"Racism is man's gravest threat to man - the maximum of hatred for a minimum of reason."
~Abraham Joshua Heschela
Despite the giant strides that mankind has made in every walk of life, racial discrimination continues to be one of the biggest banes in
modern society. It has proven to be a tough challenge to eradicate for more reasons than one.
The word ‘Race’ hardly found mentioned in our society before the 1500s. While hierarchies had always existed, they were based on the work a person did or their social status. However in the 1700s, as the class structure between the common people and the upper classes started to blur, a new color-based hierarchy started to emerge.
America’s history of racial discrimination can be traced back to “Colourism”; a practice by which white colonists created divisions between African-Americans and instilled the idea that being fair-skinned was a desirable characteristic. White enslavers chose lighter-skinned slaves to work inside their houses while darker-skinned slaves were subjected to hard work in the harsh conditions outdoors. This created a new hierarchy even within the minorities. Over time, these customs have become widely accepted and deeply entrenched in the societal psyche. Such prejudices have now become a norm in the white and African American communities alike.
The 'Jim Crow laws' drafted in the late 19th century gave a legal basis to the racial segregation of African Americans and whites, promoting brutalities that were completely against the spirit of the founding values of the United States of America. Dark-skinned people were lawfully prevented from using public facilities such as schools, restaurants, hospitals, restrooms, and shops in the Southern states. In addition, blacks didn't have any rights to vote or make gains from their economic actions.
To fight against centuries of social, political, and economic inequality, the civil rights movement was launched in the late 19th century. It was initiated by African Americans with an aim to stop segregation and disenfranchisement. In the 1960s, after years of peaceful protests and civil disobedience campaigns, the movement gained momentum and managed to earn basic rights for the minorities. Although the controversial but long-standing Jim Crow laws were repealed in 1965, the fight for equality in the US continues even today.
While it may seem that the practice of racial discrimination and segregation was limited to the western world, it was also prevalent in many Asian & African cultures. Legally sanctioned racial segregation came into South Africa in 1940 and was called the ‘Apartheid’ system. This system disenfranchised non-whites, suppressed any criticism of the Government and led to frequent clashes.

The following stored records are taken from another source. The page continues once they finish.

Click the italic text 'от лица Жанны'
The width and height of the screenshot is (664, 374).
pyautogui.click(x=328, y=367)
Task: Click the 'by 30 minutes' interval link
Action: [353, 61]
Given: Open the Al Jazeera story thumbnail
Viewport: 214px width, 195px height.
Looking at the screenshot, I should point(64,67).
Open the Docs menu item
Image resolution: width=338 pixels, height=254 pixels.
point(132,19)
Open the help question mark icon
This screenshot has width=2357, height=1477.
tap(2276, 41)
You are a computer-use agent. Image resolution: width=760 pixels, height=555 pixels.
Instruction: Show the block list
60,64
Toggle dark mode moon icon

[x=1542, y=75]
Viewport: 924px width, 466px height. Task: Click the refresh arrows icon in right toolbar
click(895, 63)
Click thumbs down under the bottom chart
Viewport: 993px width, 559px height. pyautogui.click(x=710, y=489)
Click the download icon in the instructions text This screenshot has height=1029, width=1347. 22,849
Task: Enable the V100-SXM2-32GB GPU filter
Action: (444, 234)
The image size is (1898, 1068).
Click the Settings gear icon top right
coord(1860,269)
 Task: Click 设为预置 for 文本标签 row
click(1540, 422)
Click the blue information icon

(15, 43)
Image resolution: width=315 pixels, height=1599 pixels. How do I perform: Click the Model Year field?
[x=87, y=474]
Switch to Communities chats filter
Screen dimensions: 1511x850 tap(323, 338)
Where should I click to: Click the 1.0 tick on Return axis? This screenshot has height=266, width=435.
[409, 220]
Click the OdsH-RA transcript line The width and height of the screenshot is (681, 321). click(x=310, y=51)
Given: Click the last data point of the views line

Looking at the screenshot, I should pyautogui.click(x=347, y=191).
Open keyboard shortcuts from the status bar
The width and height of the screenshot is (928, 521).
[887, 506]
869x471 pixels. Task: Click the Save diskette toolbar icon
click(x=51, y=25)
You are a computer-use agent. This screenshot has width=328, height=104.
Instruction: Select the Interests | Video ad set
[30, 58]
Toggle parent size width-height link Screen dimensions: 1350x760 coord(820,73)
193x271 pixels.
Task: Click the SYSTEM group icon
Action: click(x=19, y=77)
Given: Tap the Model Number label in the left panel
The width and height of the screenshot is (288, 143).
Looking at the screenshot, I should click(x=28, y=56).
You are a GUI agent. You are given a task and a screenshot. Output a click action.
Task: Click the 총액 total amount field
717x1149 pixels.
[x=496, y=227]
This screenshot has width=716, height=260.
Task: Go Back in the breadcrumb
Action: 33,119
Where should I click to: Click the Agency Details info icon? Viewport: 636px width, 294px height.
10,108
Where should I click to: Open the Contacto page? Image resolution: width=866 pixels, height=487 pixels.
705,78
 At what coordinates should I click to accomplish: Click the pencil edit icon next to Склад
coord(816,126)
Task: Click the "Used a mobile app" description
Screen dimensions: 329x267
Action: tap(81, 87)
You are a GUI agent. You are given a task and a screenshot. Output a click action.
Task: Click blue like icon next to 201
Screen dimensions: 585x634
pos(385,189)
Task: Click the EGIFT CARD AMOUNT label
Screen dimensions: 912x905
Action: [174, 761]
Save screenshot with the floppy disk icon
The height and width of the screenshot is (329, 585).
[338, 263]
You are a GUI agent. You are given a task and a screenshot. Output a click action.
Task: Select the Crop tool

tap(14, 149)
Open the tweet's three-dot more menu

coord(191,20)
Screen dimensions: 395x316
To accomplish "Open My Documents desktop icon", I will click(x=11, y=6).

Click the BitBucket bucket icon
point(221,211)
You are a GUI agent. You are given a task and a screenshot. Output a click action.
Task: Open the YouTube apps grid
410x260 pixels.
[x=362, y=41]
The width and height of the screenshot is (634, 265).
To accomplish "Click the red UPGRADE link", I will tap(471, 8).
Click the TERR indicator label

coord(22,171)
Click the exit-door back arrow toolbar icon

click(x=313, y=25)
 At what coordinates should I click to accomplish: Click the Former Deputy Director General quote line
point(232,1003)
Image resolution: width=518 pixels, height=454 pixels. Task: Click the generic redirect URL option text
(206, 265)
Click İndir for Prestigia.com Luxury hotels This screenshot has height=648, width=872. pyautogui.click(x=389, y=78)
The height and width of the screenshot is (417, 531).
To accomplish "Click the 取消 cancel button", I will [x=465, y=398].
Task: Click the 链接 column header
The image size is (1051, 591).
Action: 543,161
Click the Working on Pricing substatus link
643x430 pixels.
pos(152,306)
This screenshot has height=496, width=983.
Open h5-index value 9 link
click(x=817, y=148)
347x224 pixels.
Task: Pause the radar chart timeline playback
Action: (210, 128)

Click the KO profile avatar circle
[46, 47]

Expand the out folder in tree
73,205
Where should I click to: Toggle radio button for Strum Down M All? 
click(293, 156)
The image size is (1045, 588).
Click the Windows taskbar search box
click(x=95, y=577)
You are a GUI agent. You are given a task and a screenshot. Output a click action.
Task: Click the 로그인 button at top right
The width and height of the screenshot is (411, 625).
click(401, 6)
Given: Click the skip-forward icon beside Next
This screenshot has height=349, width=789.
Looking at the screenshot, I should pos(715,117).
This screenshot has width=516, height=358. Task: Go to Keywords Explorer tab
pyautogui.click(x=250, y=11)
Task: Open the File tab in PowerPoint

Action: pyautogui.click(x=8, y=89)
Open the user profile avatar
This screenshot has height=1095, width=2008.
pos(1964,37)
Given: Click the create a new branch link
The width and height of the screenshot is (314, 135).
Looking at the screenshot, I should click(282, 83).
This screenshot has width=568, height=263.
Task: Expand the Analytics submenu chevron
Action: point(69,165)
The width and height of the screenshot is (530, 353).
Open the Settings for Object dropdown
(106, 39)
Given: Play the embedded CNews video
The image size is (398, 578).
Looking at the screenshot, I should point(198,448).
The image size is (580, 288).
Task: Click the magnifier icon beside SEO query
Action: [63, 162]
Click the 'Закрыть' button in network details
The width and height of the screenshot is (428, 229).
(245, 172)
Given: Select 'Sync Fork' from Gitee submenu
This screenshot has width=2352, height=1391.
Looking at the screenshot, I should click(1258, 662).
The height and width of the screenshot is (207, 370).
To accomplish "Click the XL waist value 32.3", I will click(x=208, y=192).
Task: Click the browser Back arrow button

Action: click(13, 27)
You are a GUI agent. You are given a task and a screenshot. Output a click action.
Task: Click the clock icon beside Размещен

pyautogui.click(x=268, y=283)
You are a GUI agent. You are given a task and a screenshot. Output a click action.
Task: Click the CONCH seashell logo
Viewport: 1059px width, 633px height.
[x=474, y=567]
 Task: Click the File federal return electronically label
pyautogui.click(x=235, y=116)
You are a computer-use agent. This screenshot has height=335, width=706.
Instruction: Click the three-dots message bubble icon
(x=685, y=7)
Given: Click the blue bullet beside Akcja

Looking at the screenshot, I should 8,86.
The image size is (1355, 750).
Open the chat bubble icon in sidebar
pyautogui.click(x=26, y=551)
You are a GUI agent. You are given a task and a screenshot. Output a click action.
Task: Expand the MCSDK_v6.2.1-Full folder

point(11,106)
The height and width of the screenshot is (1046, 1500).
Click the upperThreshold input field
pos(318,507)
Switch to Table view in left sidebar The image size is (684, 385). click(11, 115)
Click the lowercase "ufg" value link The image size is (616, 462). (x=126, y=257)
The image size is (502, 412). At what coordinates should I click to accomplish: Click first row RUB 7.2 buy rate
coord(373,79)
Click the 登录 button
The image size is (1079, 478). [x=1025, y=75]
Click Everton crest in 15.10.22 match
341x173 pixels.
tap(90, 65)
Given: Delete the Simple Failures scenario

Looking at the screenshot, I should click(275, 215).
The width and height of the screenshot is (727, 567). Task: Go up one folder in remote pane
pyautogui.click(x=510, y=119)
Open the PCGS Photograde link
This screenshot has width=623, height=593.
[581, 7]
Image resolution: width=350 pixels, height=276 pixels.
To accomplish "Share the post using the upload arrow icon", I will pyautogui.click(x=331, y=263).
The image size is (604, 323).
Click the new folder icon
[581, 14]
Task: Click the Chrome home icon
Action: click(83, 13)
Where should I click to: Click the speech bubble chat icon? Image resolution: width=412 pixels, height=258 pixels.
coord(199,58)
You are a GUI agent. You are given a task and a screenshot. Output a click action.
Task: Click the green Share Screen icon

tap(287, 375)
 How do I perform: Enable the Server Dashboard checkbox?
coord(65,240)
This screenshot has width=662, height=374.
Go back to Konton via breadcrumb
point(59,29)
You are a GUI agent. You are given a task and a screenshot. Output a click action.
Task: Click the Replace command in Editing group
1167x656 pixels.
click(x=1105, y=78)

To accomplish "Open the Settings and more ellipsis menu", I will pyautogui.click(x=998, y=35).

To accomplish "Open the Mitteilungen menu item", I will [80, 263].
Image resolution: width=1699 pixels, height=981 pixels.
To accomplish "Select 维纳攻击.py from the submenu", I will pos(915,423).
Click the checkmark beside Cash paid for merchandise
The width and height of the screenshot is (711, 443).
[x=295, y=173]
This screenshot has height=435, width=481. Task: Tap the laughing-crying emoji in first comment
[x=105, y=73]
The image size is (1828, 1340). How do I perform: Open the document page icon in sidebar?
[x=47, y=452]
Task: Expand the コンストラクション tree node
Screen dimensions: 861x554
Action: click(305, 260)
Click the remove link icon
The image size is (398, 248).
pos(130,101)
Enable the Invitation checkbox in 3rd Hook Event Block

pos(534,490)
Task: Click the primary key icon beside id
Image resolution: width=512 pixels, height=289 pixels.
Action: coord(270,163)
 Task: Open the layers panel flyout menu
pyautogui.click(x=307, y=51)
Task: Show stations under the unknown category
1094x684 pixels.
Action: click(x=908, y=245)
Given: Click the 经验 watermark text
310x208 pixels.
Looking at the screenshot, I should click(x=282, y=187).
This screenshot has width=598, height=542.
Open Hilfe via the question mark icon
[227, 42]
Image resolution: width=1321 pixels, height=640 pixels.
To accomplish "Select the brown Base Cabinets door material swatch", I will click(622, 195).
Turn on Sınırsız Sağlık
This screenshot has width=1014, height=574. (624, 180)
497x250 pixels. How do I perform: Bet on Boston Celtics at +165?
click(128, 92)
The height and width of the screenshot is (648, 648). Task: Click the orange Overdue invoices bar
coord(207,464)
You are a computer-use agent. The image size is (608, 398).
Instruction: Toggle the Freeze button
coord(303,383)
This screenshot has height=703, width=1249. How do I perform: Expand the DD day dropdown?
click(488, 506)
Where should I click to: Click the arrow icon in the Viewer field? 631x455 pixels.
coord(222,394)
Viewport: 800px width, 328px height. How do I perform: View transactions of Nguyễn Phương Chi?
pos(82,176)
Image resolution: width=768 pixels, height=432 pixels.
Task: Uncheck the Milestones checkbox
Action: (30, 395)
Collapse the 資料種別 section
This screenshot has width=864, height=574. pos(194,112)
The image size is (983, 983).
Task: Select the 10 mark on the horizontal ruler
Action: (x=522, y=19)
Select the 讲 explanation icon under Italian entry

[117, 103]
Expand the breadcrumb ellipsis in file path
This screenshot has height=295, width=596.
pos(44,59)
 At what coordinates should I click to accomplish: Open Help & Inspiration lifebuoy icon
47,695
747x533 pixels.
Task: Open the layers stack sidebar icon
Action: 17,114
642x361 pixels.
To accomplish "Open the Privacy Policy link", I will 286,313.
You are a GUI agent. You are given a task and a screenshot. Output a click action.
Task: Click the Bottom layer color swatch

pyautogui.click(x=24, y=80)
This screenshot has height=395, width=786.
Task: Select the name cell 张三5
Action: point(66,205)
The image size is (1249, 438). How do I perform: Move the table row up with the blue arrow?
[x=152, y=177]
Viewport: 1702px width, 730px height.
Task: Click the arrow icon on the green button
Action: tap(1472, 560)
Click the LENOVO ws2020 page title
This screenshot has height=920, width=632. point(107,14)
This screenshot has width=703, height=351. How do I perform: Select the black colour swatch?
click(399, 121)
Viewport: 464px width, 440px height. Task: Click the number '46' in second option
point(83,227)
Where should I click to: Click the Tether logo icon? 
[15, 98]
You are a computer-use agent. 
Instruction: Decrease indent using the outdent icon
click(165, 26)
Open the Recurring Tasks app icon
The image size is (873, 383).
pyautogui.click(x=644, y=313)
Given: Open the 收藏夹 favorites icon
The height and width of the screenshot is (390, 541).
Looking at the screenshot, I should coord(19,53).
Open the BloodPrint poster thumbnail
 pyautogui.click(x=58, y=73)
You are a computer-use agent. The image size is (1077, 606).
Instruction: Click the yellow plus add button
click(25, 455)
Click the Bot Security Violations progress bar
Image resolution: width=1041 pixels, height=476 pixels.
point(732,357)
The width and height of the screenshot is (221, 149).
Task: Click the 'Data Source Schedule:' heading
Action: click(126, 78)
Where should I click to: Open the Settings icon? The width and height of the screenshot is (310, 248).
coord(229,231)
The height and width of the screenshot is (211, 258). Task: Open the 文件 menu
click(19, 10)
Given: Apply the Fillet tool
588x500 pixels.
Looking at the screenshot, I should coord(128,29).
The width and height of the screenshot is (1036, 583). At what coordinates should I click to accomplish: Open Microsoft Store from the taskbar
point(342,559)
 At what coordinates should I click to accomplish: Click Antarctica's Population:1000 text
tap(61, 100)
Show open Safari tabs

In other countries and cultures, racial preference is also evident in the obsession for light skin, as it is believed to reflect royalty, power, and upper class. While the darker skin tone is associated with labourers and peasants. Closer home, India, has for decades, seen blatant promotion of cosmetics that guarantee fairness. The Indian film industry, matrimonial ads and workplaces promote this bias where light-skinned individuals are admired and made to appear more desirable than their counterparts with a different shade of skin.
This colour-bias rears its ugliest head when 'dark-skin' gets associated with criminal tendencies. Racial profiling is standard in many countries today due to centuries of cultural conditioning. Even though most scientific studies have pointed towards a strong correlation between factors such as lack of education or lack of economic opportunities with an increase in crime rates. The race continues to remain a deep-rooted prejudice in the human psyche. The case of George Floyd and many others bear testimony to this fact.
Even with the best legal and accommodative frameworks, racial discrimination is a tough challenge to overcome. It may take years, if not decades to bring about meaningful change. An effective approach to addressing the issue of racial discrimination requires grass-root effort. Governments must first strive to bring about meaningful change at the community level before addressing the systemic institutions promoting racial discrimination.